Eros est le premier à glisser sa main sur l’entrejambe de Rémus. Il attrape les deux sexes et les branle quelques instants, suffisamment pour recouvrir de mouille la hampe du jeune mortel. Puis le regard vert se plisse, affamé, et avant qu’il ne puisse réagir, il découvre une nouvelle sensation, celle d’une chaleur extrême autant qu’elle est douce et humide. En quelques instants, il est totalement sous l’emprise du plaisir, et il ne souhaite rien d’autre qu’en donner autant à celui qui domine désormais son coeur, son corps et son esprit. Dans une demi-conscience, il renverse son parfait aimé et commence à donner de longs et lents vas-et-viens, qui accélèrent petit à petit.
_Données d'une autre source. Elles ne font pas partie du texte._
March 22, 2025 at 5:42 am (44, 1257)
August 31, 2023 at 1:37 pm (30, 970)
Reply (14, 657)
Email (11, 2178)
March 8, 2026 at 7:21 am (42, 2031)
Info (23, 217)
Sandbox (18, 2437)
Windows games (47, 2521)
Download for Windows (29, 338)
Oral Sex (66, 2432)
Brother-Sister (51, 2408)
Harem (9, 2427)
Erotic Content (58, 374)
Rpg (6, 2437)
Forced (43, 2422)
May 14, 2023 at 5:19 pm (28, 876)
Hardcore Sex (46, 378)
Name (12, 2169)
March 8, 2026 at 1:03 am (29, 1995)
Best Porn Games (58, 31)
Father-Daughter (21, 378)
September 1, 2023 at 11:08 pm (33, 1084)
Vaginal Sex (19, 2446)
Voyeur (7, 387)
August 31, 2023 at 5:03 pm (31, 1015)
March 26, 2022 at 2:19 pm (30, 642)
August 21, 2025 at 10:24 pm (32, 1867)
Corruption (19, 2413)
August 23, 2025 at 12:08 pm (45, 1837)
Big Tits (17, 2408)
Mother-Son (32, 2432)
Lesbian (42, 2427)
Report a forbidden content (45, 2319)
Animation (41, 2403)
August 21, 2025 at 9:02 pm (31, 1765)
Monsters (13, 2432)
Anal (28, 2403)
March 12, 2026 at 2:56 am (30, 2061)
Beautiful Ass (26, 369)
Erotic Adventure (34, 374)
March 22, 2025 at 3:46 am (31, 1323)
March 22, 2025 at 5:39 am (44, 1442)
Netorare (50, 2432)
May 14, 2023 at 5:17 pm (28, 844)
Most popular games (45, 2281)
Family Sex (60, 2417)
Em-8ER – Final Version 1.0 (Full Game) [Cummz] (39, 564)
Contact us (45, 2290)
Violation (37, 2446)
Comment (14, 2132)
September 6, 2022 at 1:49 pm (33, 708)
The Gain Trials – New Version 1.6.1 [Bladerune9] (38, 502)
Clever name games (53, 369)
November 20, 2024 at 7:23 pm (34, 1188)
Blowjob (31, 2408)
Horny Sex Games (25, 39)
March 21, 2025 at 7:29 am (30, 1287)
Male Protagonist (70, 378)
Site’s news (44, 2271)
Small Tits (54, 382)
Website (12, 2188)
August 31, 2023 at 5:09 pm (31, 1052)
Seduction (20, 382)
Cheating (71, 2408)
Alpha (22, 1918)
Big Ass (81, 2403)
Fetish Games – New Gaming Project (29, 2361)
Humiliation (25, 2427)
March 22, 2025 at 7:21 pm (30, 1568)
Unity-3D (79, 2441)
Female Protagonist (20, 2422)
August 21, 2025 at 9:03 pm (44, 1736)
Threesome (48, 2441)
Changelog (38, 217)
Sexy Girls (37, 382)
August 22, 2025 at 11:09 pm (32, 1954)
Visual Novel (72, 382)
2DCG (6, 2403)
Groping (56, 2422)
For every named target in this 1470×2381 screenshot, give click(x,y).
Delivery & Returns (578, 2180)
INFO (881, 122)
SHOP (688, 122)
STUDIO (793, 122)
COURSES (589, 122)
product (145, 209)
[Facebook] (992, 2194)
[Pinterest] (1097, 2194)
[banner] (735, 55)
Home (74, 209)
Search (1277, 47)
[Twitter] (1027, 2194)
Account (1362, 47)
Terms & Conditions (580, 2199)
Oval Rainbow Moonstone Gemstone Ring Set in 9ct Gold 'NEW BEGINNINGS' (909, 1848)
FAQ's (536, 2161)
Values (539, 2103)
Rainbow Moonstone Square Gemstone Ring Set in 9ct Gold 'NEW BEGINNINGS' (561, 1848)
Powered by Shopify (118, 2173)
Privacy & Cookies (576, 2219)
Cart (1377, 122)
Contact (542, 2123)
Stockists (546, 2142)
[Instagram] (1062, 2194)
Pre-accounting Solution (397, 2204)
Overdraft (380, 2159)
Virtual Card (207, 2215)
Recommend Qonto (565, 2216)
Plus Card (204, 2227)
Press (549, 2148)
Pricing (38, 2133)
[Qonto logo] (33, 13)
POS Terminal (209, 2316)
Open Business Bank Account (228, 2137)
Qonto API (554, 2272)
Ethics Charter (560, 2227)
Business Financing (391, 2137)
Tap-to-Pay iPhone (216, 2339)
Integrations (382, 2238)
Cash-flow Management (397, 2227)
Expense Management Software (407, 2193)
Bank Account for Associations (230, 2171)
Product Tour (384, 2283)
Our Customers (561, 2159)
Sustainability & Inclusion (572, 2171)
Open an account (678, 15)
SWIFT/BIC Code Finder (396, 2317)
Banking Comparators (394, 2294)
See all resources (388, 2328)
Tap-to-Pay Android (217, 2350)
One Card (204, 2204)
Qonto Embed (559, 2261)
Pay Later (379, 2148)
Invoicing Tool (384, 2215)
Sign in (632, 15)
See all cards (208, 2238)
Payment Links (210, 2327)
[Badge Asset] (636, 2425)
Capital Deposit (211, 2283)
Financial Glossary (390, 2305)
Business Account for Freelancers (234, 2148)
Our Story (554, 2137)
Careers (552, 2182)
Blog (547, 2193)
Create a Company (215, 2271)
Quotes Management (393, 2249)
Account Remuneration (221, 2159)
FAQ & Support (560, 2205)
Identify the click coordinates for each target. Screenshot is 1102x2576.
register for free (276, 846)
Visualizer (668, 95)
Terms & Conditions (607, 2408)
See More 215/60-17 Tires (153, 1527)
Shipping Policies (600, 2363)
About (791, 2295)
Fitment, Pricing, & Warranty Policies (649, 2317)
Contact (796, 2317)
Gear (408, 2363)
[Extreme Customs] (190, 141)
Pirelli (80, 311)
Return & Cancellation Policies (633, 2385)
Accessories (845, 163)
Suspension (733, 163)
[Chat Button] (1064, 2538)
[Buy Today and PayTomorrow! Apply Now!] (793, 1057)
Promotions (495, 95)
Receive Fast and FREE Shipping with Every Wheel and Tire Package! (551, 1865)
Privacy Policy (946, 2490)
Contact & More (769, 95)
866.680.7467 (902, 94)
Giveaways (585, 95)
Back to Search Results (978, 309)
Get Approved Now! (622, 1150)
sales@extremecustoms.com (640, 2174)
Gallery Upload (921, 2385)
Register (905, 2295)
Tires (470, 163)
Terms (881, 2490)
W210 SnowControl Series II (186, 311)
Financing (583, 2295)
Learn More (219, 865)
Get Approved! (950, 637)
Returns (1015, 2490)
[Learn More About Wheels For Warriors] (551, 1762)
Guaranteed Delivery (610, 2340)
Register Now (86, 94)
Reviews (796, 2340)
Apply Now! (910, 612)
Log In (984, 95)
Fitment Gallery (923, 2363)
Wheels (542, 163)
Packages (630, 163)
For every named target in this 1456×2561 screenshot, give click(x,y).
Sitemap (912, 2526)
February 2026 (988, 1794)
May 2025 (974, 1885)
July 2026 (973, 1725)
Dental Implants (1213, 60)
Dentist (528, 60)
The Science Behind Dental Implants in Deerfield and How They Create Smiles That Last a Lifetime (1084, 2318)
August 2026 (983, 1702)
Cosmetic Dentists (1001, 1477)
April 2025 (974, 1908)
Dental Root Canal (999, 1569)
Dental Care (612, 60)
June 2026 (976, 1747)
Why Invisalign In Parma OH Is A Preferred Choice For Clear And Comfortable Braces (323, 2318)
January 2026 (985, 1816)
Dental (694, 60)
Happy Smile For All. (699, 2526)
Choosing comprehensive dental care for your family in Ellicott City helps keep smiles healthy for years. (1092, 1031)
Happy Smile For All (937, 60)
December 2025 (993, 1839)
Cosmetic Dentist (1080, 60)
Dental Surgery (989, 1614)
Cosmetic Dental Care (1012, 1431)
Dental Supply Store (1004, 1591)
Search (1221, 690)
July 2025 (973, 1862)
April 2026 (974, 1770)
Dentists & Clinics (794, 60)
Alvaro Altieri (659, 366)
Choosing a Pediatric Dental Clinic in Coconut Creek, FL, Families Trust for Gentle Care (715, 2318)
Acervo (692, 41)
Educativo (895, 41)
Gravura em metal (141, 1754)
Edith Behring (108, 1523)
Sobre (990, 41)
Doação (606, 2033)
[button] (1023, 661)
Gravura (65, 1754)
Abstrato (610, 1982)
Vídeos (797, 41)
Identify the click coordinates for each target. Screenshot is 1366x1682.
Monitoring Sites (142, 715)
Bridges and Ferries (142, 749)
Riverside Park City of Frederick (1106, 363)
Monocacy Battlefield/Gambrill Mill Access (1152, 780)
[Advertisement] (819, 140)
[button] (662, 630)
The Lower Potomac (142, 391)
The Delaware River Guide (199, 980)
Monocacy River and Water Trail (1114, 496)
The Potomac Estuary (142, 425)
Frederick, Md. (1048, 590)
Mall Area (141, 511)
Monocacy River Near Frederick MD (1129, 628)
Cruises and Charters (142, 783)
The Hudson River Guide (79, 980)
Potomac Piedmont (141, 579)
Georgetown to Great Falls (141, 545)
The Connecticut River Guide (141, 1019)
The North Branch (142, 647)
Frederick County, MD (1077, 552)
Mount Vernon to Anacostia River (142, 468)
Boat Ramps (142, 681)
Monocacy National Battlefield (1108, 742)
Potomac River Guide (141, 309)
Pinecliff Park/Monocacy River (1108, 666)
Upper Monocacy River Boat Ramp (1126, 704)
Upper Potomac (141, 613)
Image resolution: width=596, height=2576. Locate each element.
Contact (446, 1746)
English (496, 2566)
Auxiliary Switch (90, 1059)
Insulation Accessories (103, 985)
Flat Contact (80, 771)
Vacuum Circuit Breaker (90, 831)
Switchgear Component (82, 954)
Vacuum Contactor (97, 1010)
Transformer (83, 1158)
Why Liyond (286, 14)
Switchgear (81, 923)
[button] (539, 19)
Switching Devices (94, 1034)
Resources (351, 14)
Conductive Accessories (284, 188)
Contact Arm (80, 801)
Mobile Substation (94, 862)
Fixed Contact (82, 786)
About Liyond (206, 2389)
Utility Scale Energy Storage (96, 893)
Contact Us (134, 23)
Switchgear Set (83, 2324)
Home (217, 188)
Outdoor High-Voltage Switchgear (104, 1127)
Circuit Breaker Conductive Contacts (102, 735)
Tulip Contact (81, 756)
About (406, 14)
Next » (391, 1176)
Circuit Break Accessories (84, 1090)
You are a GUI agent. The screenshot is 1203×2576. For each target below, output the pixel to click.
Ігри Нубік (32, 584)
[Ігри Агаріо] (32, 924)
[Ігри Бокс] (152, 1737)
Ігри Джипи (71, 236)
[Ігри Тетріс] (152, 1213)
Il ressent une intense satisfaction d’à son tour voir un plaisir indescriptible se peindre sur la figure de porcelaine, et l’Idéal Divin augmente son excitation en se mordant la lèvre tout en glissant son bras derrière sa nuque, peignant sur la rétine du jeune homme une image des plus lascives. Il l’attire ensuite contre ses lèvres, absorbe ses sens, au point de ne plus sentir que la barre de chair entre ses cuisses qui entre et sort à vive allure dans le corps merveilleusement provocateur et stimulant.


L’ange se relève, s’envole avec son compagnon et se pose dans le champ de fleurs. Il présente ensuite son affolant derrière, utilisant comme un lit l’amandier orné d’inflorescences. Sous une impulsion due à la position de l’aguicheur, il se décide à goûter ce baba ambroisé, ce qui lui vaut forces encouragements et onomatopés de bien-être. Mais une demande expresse de remplacer sa langue - certes agile - par son sexe le fait revenir au chaud. Il s’empresse alors de réintégrer l’espace si accueillant pour son glaive, et n’oublie pas de venir frotter la zone où il a découvert une petite boule qui fait hurler des “oh ouii encore !” à son bel amant.


Malgré les mouvements de bassin et le torse contre son dos, Eros se contorsionne pour embrasser ce pâle humain qui réussit à satisfaire un Dieu. Malgré la difficulté à ne pas se cogner les dents, il soude ses lèvres à celui de son tendre compagnon, pour partager avec lui la jouissante luxure qu’il ressent. Le mélange de sensation, voilà la goutte qui fait déborder le vase de leur plaisir : un frisson le parcourt des pieds à la tête, tout son corps se contracte, et dans cette décharge érotique leur liqueur masculine se répand. Immobilisé dans son fourreau, Rémus soupire son plaisir, et prononce les premiers mots qui lui viennent à l’esprit :


Je t'aime

Je t'aime d'Amour

Je t'aime toujours

Pour la vie

À la folie

Mon ange, mon coeur, mon chéri.

Il s’écroule ensuite dans les bras du Dieu de l’Amour et s’endort, terrassé par l’effort qu’il a fourni. Les premières étoiles s’allument dans le ciel alors que le char d’Apollon quitte enfin la voûte céleste. Un vent léger secoue les branches de l’arbre sur lequel ils sont posés. Le Dieu frôle la mâchoire de l’humain, puis prend sa main pour déceler les fils de sa vie. Insatisfait, et surtout ne voulant pas le perdre, il se penche sur ses affaires et en sort un peu d’Ambroisie, qu’il glisse dans la bouche du dormeur après avoir déposé un ultime baiser sur ses lèvres mortelles… Demain, à son réveil, elles ne le seront plus.